By creating and using these genetically stable circuits, many companies can save time and money when developing synthetic products. For example, Amyris, a company specializing in synthetic biology products, spent $33,202,000 in 2014 to make their biosynthetic models (Amyris 2014). Companies such as this invest millions on genetic devises to make their products, therefore if these genetic devices are unstable then the company will lose a lot of money. Along with big companies, research labs working in this field would benefit in the same way if their devices lasted longer. Making synthetic biology more cost effective and efficient makes the expansion of using synthetic biology to help society greater.

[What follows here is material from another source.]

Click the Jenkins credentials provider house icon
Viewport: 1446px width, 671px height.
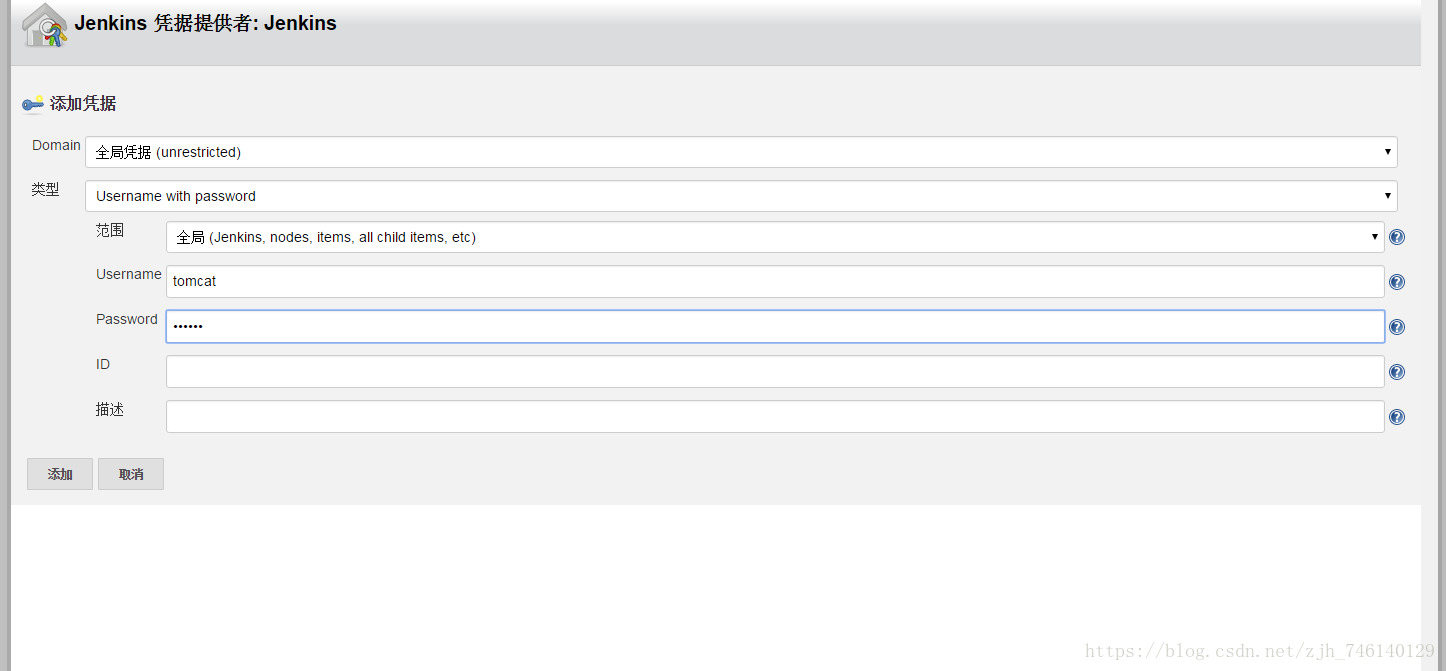pos(45,26)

The advancements in this project can be taken to a global level, where the production of many biosynthetic devices/products can be improved dramatically, efficiently, and cost effectively. Using small biological systems to create useful products is not only fast but is also less expensive when compared to conventional manufacturing. When it comes to fixing Third World problems in a cost effective and timely manner, synthetic biology could be the answer. However, synthetic biology can only be helpful if the devices we make can perform for a long period of time. The issue of stability needs to be addressed and solved for the betterment of society and the future of science.

References

• Ferry, M.S., Hasty, J., Cookson, N.A. (2012) Synthetic biology approaches to biofuel production. Biofuels 3: 9-12.
• Amyris. 2014 Annual Report, December 31st, 2014. Web. September 10th, 2015.